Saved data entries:
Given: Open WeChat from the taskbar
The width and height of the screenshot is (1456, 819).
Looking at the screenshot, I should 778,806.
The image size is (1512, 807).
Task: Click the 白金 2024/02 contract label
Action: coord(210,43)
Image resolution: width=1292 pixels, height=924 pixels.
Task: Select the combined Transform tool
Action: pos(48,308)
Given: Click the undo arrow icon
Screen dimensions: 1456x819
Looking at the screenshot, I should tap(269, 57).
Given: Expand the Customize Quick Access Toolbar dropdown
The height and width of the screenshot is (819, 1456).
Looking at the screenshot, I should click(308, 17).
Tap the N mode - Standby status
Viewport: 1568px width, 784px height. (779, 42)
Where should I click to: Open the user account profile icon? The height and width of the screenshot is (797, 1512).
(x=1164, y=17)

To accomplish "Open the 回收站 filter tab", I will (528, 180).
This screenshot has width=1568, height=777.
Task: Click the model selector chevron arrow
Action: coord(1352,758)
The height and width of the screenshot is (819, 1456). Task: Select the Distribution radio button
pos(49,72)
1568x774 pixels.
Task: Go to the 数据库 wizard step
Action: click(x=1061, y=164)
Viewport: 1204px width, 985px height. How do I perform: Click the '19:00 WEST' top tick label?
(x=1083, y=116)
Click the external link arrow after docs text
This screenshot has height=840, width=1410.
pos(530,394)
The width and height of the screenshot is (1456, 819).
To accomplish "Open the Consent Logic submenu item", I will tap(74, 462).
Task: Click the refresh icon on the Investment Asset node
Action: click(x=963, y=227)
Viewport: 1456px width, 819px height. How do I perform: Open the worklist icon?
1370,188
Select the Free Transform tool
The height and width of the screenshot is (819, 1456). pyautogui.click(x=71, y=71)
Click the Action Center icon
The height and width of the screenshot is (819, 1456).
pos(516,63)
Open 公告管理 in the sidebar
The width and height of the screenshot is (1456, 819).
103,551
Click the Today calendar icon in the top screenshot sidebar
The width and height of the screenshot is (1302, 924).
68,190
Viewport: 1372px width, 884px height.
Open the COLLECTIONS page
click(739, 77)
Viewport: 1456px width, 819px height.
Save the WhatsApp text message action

* Your objective *
Write out exactly the final stretch of the records: the line containing "Viewport: 1456px width, 819px height. How" and every line after it, through the last, and nothing else.

* Response *
Viewport: 1456px width, 819px height. How do I perform: Open the worklist icon?
1370,188
Select the Free Transform tool
The height and width of the screenshot is (819, 1456). pyautogui.click(x=71, y=71)
Click the Action Center icon
The height and width of the screenshot is (819, 1456).
pos(516,63)
Open 公告管理 in the sidebar
The width and height of the screenshot is (1456, 819).
103,551
Click the Today calendar icon in the top screenshot sidebar
The width and height of the screenshot is (1302, 924).
68,190
Viewport: 1372px width, 884px height.
Open the COLLECTIONS page
click(739, 77)
Viewport: 1456px width, 819px height.
Save the WhatsApp text message action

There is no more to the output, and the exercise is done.